* _TASK INPUT_
Content starts

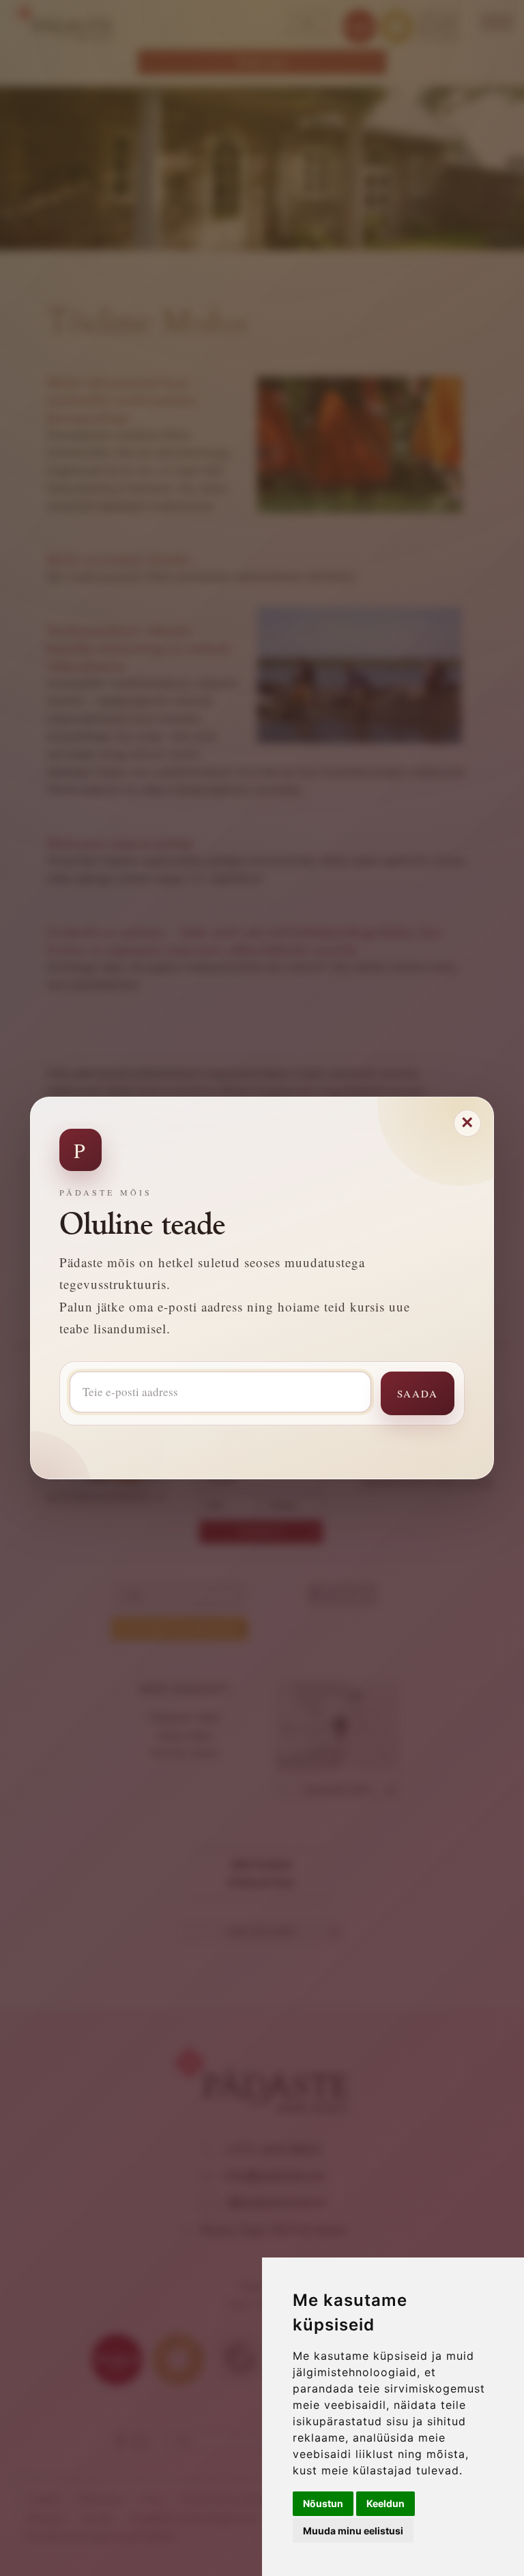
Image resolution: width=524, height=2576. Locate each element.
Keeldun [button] (385, 2503)
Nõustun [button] (323, 2503)
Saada (418, 1393)
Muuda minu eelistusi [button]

Content ends

* _HOW TO COMPLETE THIS TASK_
Repeat the material exactly. Skip the images.

* _COMPLETED EXERCISE_
Image resolution: width=524, height=2576. Locate each element.
Keeldun [button] (385, 2503)
Nõustun [button] (323, 2503)
Saada (418, 1393)
Muuda minu eelistusi [button]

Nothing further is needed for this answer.